Retype, exactly and with both ends included, the lines below from the one containing "The height and" through the end; omit the pictures.

▶ _Input material_:
————————

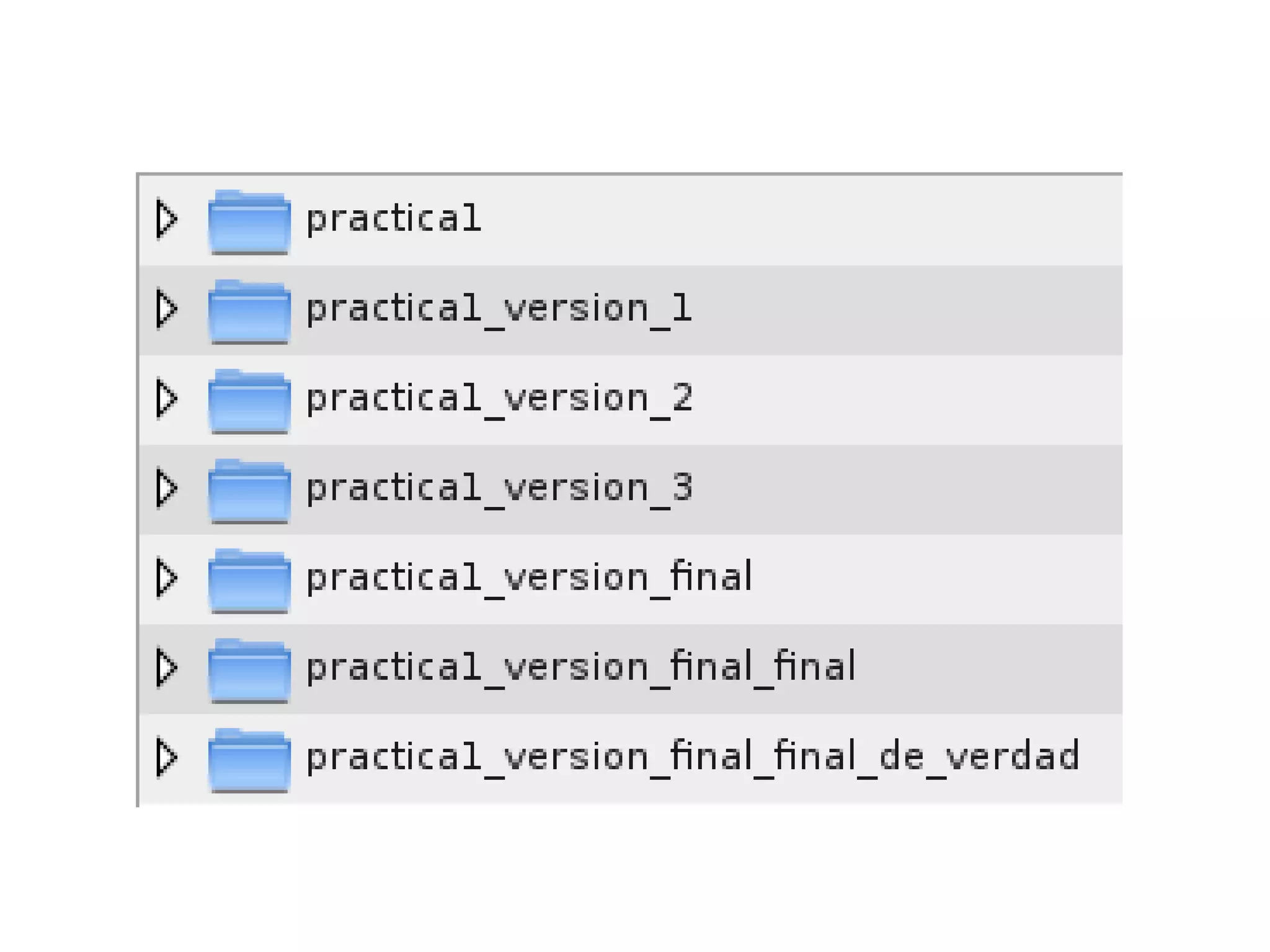Select the practical_version_3 label
Image resolution: width=1270 pixels, height=952 pixels.
(x=499, y=487)
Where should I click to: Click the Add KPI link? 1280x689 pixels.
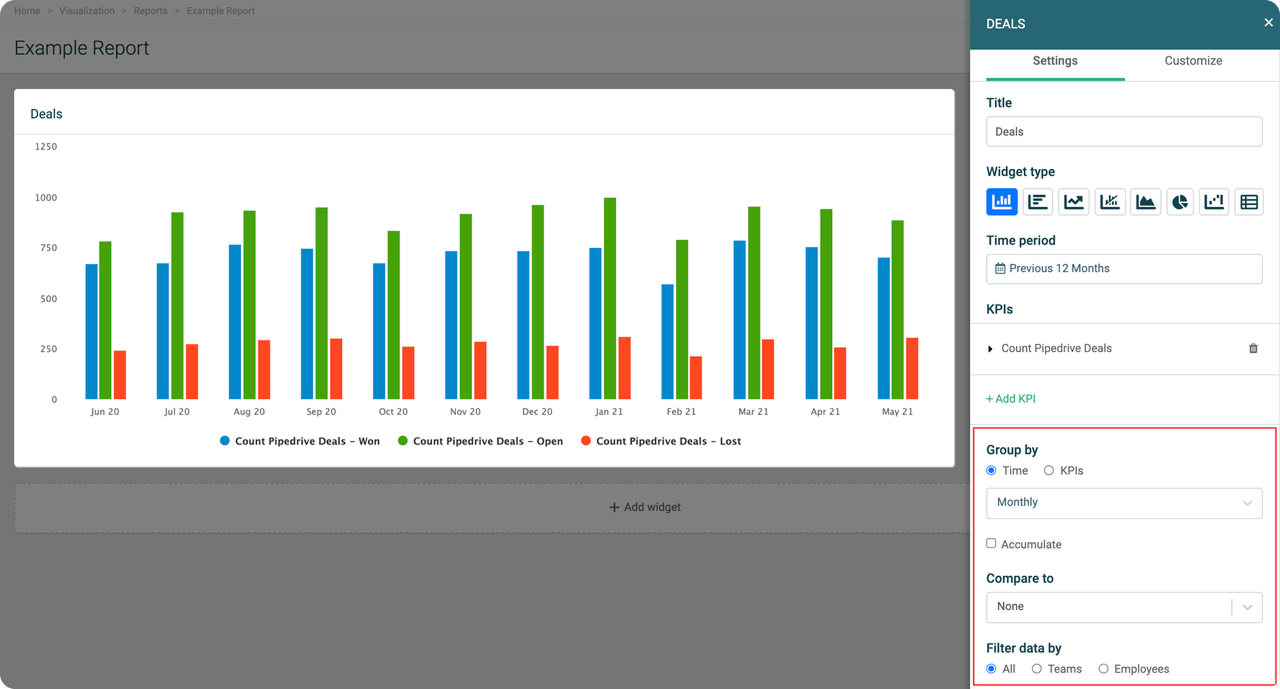click(x=1011, y=399)
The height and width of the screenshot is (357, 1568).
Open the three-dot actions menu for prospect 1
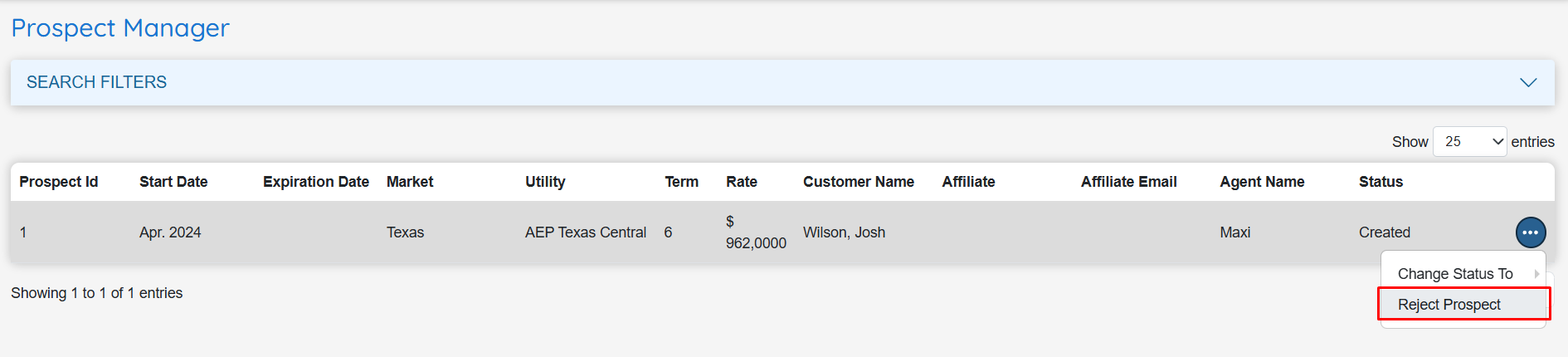click(1531, 232)
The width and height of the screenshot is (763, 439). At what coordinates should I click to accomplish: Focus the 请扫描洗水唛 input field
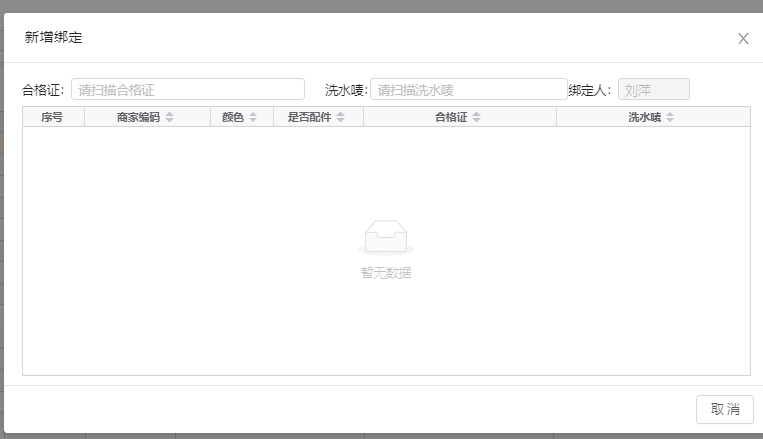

————————

▶ _Answer for this exercise_:
The height and width of the screenshot is (357, 1568).
Open the three-dot actions menu for prospect 1
click(1531, 232)
The width and height of the screenshot is (763, 439). At what coordinates should I click to accomplish: Focus the 请扫描洗水唛 input field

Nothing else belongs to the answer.